'My photographs don’t go below the surface. They’re readings of what’s on the surface. I have great faith in surfaces.'
Richard Avedon

Richard Avedon and Andy Warhol had similar backgrounds and early career paths. Born five years apart in the 1920s to East European immigrant families, Avedon was the son of a Russian-born Jewish émigré while Warhol (né Warhola) was born to parents from Austria-Hungary. Both started their careers in the New York fashion world and, although their paths eventually diverged, they continued to move in the same New York circles.

On 5 April 1969, Avedon went to Warhol’s Factory for the first of eight sittings focusing on the Pop artist and his entourage. Avedon took this portrait of Warhol in August 1969, one year after he had survived an assassination attempt by radical feminist Valerie Solanas. A bullet had gone through his lungs, spleen, stomach, liver and esophagus. He was in surgery for five hours and stayed in the hospital for two months, fueling rumors that he had died momentarily and was brought back to life.

Avedon’s images are perhaps the most raw documents of this traumatizing period in Warhol’s life. While Avedon took many images that day, several of which include Warhol’s full body, the most poignant image, shown here, features only his scarred torso and leather-clad arms. By omitting Warhol’s head and lower body, Avedon transformed the image from a portrait of Warhol to one loaded with symbolism pertaining to human pain, suffering, martyrdom, and even fetish.
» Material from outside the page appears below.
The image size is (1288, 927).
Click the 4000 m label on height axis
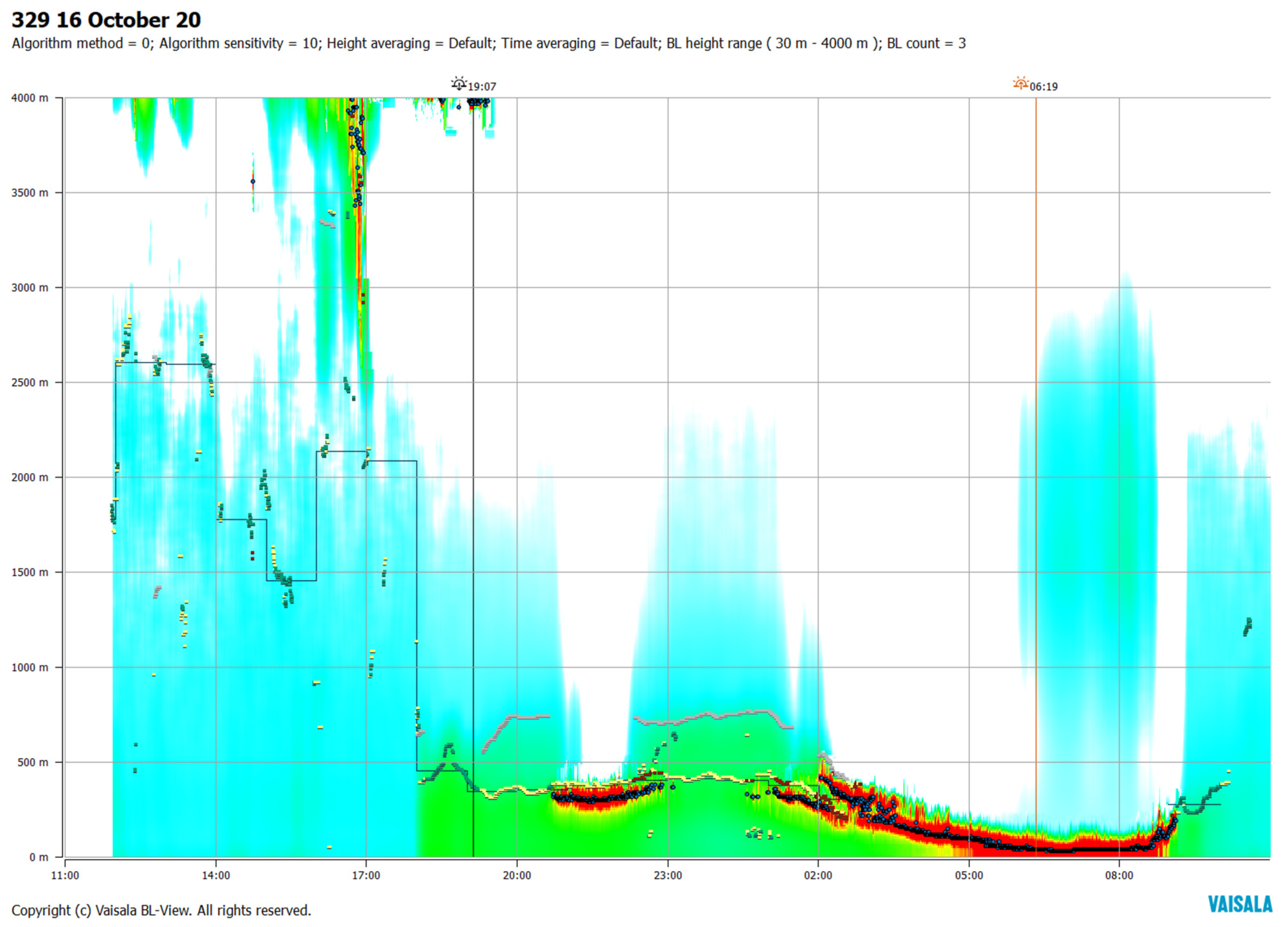click(x=29, y=98)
Andrea Mantegna, St. Sebastian, circa 1470

Artist Wayne Koestenbaum wrote that Warhol’s assault made it ‘possible, now, to see Warhol himself as one of the martyrs his art was devoted to apotheosizing.’ Here, Warhol’s right hand presses his stomach while his left hand tugs at the elastic band of his girdle. The pose recalls gestures, iconography, and composition used by 15th and 16th century painters such as Mantegna, Titian, and de Ribera. Particularly notable is the similarity of Avedon’s portrait to one of Mantegna’s most well known works, Saint Sebastian, which depicts the martyr pierced by 8 arrows in his torso.

This photograph, monumental in scale, is the format Avedon used for his solo exhibition in 1975 at Marlborough Gallery.